De façon générale, la religion comble le sentiment d'insécurité et d'impuissance de l'homme devant les mystères de la vie et du monde et certaines fatalités telles que la vieillesse, la souffrance, la maladie, la mort, le malheur et l'affliction, etc. Elle apaise l'angoisse existentielle et exalte l'appartenance et la solidarité communautaires. Elle fixe les devoirs envers Dieu, la communauté et soi-même, de même qu'elle précise les buts fondamentaux de l'existence, les choses éternelles et les valeurs essentielles. En fait, elle vise l'avènement, l'approfondissement et le parachèvement de l'humanité en l'homme, lieutenant («khalifa») de Dieu sur terre et, en le rendant meilleur, préparer l'avènement du règne de Dieu sur terre. En délivrant de l'angoisse métaphysique, elle se révèle subsidiairement un puissant facteur d'équilibre psychique et de créativité.

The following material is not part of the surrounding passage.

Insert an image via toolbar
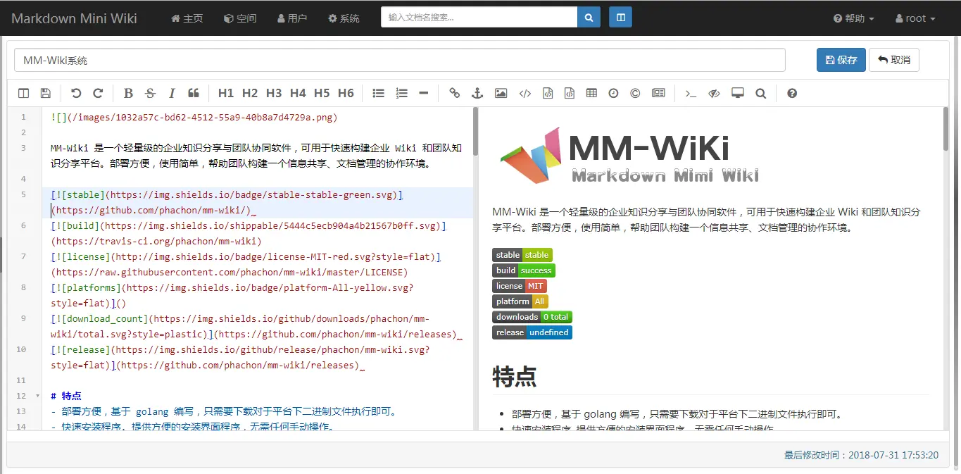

Durant le Ramadhan, mois lunaire de la révélation, il est fait obligation de jeûner le jour et il est particulièrement recommandé de prier la nuit (tahedjoud) et même si cela était possible, d'accomplir la retraite spirituelle (el-iîtikaf). C'est dans cet esprit que le carême du Ramadhan, dans sa pureté originelle et sa dimension idéale, tend vers une triple finalité à la fois ascétique, mystique et éthique. D'abord, en exhortant à la domination des sens et à la maîtrise des appétits, en prescrivant l'abstinence et le renoncement aux plaisirs et gratifications ainsi qu'à tous les excès, et en recommandant le contrôle de la volonté, il revêt une dimension ascétique. Ensuite, en prônant l'oblation et le don de soi, la générosité et la solidarité, l'engagement dans la voie d'Allah et sa connaissance, par la prière, obligatoire et surérogatoire, la récitation des versets coraniques et des louanges du Seigneur et l'énoncé de ses attributs (dikr Allah), la méditation et la purification de l'esprit, il se rapproche de l'idéal mystique.
Enfin, en appelant au contrôle de passions, notamment la colère et la haine, la jalousie et l'envie, la cupidité et la convoitise, le détournement de la paresse, la fainéantise, l'oisiveté et en rappelant l'investissement du travail sous toutes ses formes et dans tous les domaines, et en bannissant le mensonge, la médisance, la calomnie et le faux témoignage et, de façon générale, en appelant à une tenue morale irréprochable, il œuvre dans le sens des préoccupations de l'éthique.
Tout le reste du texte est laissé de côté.